**Problem description**: For the records that follow, please set down exactly the lines between the one holding "Image resolution: width=1304, height=2576." and the one holding "Mental Health (598, 253)", inclusive, and only those.

**Dataset entries**:

^^^^

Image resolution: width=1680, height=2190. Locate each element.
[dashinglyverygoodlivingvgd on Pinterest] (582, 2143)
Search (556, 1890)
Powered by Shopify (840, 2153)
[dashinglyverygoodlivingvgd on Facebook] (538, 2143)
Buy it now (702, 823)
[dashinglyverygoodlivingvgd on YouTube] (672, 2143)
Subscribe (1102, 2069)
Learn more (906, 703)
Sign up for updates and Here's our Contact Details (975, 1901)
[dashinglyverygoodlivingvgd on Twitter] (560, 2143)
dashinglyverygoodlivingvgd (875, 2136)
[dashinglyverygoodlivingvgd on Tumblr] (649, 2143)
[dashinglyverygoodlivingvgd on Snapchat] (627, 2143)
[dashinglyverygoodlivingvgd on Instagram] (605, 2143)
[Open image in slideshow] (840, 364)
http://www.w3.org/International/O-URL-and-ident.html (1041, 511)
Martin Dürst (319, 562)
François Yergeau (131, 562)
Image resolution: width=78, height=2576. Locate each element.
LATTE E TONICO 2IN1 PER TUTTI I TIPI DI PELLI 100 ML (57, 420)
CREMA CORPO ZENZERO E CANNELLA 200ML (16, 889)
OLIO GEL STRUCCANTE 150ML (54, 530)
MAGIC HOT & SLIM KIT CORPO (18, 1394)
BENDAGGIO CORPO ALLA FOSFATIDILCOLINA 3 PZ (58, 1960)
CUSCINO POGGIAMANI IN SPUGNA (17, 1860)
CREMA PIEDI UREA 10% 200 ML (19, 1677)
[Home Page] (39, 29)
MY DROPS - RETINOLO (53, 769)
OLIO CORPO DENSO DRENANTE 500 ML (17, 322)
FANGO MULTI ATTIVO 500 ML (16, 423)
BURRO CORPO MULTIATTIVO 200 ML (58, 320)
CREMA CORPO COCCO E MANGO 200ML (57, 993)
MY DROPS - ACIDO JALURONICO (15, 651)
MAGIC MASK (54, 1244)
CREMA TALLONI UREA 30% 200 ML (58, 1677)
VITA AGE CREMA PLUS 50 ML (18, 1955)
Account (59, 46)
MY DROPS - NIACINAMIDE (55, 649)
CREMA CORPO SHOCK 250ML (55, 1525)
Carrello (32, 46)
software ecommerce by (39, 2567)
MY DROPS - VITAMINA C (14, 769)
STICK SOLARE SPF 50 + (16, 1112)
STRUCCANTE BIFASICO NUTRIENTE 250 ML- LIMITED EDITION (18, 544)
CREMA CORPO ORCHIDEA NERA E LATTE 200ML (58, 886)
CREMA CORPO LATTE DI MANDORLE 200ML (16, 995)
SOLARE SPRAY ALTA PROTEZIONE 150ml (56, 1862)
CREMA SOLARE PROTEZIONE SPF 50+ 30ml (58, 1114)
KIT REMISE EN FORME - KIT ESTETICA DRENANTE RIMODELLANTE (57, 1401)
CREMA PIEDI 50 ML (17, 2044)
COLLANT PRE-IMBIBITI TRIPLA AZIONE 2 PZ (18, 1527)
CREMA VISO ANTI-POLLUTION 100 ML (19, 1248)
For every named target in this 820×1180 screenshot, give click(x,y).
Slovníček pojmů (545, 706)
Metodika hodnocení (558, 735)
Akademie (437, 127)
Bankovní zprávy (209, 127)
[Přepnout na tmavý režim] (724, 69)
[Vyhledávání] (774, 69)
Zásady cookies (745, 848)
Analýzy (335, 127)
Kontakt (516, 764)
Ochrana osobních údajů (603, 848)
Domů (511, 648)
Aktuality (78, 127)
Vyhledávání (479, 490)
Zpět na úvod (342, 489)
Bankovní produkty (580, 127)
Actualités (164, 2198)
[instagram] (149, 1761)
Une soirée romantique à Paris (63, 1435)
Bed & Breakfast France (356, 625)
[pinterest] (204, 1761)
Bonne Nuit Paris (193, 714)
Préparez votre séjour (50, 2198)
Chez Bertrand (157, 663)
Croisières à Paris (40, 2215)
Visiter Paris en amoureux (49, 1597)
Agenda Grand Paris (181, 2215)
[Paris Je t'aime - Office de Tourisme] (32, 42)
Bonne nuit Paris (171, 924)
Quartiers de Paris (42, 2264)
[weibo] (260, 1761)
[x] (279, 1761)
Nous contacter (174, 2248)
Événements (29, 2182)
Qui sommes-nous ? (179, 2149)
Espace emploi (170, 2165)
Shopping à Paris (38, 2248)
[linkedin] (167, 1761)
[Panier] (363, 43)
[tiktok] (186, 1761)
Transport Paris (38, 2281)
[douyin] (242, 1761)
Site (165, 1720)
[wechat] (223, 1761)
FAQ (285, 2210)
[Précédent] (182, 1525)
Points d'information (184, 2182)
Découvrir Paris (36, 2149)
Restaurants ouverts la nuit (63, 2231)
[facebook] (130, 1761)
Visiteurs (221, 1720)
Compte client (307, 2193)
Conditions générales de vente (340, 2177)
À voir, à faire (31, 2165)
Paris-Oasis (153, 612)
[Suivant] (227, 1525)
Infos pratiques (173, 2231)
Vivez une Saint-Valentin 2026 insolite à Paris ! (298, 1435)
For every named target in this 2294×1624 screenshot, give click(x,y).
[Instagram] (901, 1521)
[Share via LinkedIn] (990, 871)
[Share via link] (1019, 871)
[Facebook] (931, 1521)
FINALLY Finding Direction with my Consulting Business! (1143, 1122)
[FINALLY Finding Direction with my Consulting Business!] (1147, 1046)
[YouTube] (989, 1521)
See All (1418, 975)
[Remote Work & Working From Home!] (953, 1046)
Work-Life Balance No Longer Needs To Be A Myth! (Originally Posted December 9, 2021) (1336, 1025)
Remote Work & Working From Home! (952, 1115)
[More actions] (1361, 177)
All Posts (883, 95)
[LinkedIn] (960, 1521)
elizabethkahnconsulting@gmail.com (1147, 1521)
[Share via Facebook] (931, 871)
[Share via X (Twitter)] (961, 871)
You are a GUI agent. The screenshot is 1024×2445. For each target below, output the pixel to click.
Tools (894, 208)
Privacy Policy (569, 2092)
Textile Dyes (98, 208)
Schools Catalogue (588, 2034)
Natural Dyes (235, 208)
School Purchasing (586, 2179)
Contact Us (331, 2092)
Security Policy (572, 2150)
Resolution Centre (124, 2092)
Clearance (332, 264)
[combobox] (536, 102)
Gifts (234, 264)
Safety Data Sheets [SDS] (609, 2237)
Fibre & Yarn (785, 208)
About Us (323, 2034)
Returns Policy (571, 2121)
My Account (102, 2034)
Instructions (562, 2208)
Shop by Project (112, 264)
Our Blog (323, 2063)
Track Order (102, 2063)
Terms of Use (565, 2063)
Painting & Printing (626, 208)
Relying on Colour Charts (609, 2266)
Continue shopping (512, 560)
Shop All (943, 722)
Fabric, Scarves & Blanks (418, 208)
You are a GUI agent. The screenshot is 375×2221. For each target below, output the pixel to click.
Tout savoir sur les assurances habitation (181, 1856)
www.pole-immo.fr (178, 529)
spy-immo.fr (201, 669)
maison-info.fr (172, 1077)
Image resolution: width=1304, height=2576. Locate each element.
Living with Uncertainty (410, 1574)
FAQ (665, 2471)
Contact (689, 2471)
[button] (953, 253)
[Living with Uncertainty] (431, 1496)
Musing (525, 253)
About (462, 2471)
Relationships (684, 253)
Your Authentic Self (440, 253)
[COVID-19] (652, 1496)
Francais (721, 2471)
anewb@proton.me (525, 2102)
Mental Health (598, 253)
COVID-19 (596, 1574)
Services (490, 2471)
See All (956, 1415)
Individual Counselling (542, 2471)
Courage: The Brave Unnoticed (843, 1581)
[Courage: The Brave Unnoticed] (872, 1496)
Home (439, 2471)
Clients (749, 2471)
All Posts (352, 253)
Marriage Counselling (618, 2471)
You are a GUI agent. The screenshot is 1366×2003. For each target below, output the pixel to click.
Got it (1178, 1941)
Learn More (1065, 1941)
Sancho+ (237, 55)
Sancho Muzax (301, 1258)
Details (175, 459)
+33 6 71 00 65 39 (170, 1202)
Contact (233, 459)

^^^^

**Result of the task**:
Image resolution: width=1304, height=2576. Locate each element.
Living with Uncertainty (410, 1574)
FAQ (665, 2471)
Contact (689, 2471)
[button] (953, 253)
[Living with Uncertainty] (431, 1496)
Musing (525, 253)
About (462, 2471)
Relationships (684, 253)
Your Authentic Self (440, 253)
[COVID-19] (652, 1496)
Francais (721, 2471)
anewb@proton.me (525, 2102)
Mental Health (598, 253)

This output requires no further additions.